19世紀フランスの美術って混迷期で、アカデミズムもあればロマン主義もあり、自然主義もあれば写実主義もあり、レアリスムや印象派もあるという「乱立」という感じで、決して一言では語れない。ただ新古典主義を基とするアカデミズムがあったからこそ、のちのあらゆる近代絵画がある、つまり、伝統のないところには真の前衛は存在しえないことを、カバネルの作品を見ると考えさせられるのだ。
残存していた正統派アカデミズムの画家ともいえるカバネル(1823-1889)は、ナポレオン3世に愛された画家だった。1845年に22歳でローマ賞を獲得してイタリアに5年間留学する。帰国後は1855年にレジオン・ドヌール勲章を授与され、1863年には40歳の若さで美術アカデミーに入ると同時に、改変された国立美術学校の教授に彼はアカデミズムの世界での出世コースを理想的に歩んだ。
彼が獲得したローマ賞というのは、一位を獲得すると国費でローマに留学させてもらえた賞のなのだが、受験者はアカデミー会員の提出する課題に従って制作し、また試験は第三次選抜までおこなわれていた若い芸術家の登竜門でもある。
一次試験は古典文学や歴史から試験官が選んだ主題を一日のうちに油彩習作に描くというものであった。20名の合格者が挑戦する二次試験で科せられたのは、男性の裸体モデルをやはり一日のうちに油彩習作に仕上げることであった。最終審査にのこった10名は古典の歴史画や物語画を、大きなカンヴァスの油彩画として仕上げなければならず、最終審査の第一日目に受験者に下絵を描かせ、それに基づいて70日ほどかけて制作させたものが公開され、審査を受けるのだった。それで最終的に入選作が決定されるのである。ちなみに制作中は日曜以外、缶詰状態である。
ローマ賞はアカデミーが創立以来原則として保ち続けていた芸術観に沿って与えられ、またアカデミーは肖像画や風俗画や静物画や風景画を、物語画・歴史画よりも下に見ていたこともあって、乱暴な言い方をすると頭の固い権威主義の象徴みたいにとらえられることがある。しかし、ある社会が要求する美術を一定の水準で供給する芸術観は、組織的な教育なしには決して生まれえなかった。それもまた美術の重要な役目なのである。
いつだったか、市川猿之助が自ら行ってきた興行を踏まえて、「型があっての型破り」と言っていた。6年前に福岡で見て度肝を抜かれた、ピカソが13歳で描いた「年老いた漁師(サルメロンの肖像)」(1895)も、その言葉の重要さをなげかけていなかったか…。
人生は短いから自分のやりたいことをやった方がいい、という人生観は確かにそうなのだが、過去にあったさまざまな芸術の型を軽視どころか何も学ばずに、やりたいことを楽しいからおもしろいからというだけで弾けたとしても、後世に残るものはない気がする。アンシャン・レジームを学ばずして新進を纏(まと)うことはできないのだ。
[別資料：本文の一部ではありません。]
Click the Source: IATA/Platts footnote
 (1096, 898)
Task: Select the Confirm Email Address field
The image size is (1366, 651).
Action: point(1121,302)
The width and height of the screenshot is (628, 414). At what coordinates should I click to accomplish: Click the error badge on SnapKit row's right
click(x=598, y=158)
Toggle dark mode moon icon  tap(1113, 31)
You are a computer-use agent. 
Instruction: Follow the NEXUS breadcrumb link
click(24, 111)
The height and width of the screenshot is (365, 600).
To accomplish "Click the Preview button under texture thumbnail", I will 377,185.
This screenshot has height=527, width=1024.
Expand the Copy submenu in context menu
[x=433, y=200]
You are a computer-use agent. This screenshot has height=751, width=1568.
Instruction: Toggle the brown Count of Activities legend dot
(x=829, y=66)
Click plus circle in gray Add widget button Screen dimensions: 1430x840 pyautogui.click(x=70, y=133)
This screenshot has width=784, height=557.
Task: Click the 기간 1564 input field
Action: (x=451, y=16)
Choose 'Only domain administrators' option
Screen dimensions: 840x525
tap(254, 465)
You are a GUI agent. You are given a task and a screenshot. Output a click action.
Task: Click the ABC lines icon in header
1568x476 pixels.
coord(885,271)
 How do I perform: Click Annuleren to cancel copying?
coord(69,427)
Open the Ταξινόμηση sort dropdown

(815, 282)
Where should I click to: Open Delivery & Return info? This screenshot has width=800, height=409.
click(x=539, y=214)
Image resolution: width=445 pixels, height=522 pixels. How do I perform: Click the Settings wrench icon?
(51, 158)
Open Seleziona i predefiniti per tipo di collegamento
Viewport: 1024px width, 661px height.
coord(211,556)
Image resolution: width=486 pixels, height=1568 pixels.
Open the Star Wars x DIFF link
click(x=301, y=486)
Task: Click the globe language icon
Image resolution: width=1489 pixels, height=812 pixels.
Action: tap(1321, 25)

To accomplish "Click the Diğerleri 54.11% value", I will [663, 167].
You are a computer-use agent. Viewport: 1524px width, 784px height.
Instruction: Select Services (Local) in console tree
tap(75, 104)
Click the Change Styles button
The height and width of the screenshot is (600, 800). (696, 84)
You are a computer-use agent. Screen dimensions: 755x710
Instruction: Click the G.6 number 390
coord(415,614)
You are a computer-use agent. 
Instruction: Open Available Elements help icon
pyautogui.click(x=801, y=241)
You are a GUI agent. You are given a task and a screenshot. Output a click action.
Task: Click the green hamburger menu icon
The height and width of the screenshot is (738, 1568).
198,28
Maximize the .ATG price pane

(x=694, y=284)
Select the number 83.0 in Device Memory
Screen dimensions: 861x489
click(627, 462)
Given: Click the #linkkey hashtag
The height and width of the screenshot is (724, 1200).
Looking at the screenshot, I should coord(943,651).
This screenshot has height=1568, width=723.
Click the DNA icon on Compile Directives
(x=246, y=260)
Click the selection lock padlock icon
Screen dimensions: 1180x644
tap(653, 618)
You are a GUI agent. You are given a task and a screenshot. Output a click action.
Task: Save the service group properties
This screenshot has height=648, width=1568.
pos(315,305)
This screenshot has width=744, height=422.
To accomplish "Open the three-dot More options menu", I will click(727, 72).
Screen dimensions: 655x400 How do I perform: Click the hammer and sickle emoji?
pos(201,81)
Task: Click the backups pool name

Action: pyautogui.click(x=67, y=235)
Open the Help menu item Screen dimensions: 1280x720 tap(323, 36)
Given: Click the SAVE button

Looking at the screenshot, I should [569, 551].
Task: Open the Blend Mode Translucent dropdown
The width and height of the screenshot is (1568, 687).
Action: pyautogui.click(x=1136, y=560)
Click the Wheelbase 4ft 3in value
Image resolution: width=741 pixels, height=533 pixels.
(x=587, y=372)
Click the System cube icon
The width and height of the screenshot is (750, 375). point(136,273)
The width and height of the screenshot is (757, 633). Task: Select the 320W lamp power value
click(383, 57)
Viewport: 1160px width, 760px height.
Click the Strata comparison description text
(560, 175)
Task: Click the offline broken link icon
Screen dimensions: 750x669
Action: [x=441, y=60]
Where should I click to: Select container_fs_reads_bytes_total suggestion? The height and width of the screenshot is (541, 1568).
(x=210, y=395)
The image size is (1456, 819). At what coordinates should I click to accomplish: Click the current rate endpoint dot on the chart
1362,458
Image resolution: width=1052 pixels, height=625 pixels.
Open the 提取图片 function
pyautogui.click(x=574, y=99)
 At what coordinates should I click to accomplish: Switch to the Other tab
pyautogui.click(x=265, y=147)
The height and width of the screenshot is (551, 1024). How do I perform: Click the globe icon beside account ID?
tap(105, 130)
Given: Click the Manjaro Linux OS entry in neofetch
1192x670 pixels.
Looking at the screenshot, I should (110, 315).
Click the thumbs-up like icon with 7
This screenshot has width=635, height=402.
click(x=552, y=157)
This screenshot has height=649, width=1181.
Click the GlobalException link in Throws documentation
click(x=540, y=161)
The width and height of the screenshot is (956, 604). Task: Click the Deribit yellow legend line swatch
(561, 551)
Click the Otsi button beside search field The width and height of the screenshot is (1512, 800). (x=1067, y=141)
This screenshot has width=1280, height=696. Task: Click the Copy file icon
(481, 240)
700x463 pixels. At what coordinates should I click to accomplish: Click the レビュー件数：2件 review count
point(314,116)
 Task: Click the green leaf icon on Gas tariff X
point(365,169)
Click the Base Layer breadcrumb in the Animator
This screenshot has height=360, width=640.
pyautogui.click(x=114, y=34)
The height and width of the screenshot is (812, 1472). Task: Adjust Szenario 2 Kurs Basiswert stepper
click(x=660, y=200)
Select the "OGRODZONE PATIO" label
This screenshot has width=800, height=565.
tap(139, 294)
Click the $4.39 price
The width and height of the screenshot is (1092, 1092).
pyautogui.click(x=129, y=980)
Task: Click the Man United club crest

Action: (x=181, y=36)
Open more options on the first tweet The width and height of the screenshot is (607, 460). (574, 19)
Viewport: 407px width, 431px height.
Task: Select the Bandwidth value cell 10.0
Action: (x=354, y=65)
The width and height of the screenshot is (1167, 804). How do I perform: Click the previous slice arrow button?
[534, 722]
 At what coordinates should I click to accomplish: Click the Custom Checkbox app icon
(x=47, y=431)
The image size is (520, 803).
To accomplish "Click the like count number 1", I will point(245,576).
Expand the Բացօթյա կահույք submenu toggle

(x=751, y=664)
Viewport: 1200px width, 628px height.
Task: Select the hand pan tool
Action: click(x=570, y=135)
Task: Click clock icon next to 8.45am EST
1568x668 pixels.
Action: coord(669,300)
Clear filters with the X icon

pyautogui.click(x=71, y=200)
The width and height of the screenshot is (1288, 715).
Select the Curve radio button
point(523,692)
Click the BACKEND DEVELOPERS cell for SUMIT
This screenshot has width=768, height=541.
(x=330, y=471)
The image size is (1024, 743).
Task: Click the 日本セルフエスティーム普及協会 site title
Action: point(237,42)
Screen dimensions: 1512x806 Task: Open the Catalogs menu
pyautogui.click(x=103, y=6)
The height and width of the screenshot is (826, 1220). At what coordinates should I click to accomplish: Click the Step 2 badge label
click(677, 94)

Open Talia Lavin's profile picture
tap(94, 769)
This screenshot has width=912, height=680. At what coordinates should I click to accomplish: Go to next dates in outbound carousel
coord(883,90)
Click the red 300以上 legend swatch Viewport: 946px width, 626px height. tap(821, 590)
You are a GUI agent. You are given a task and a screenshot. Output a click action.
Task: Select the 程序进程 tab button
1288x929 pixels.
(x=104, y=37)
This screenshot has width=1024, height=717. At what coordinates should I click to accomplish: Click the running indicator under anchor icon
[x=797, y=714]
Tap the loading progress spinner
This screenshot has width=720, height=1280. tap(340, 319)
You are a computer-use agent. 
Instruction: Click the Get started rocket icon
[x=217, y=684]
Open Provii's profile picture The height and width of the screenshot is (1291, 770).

もちろん、作品を見ての感想は各々異なるのは当然だし、上に書いたことはときどき私を襲う偏屈な一つの感情である。しかし、斬新なデザインのオルセー美術館は、見方によっては対立ともとれる、古典と革新の両方を展示しているのである。このことを思い出すと、古いものと新しいものを同時に受け入れるパリというかフランスの気質を感じる。カバネルの作品はオルセーの気質の代表的な何かを、作品自体で示してくれていると思った。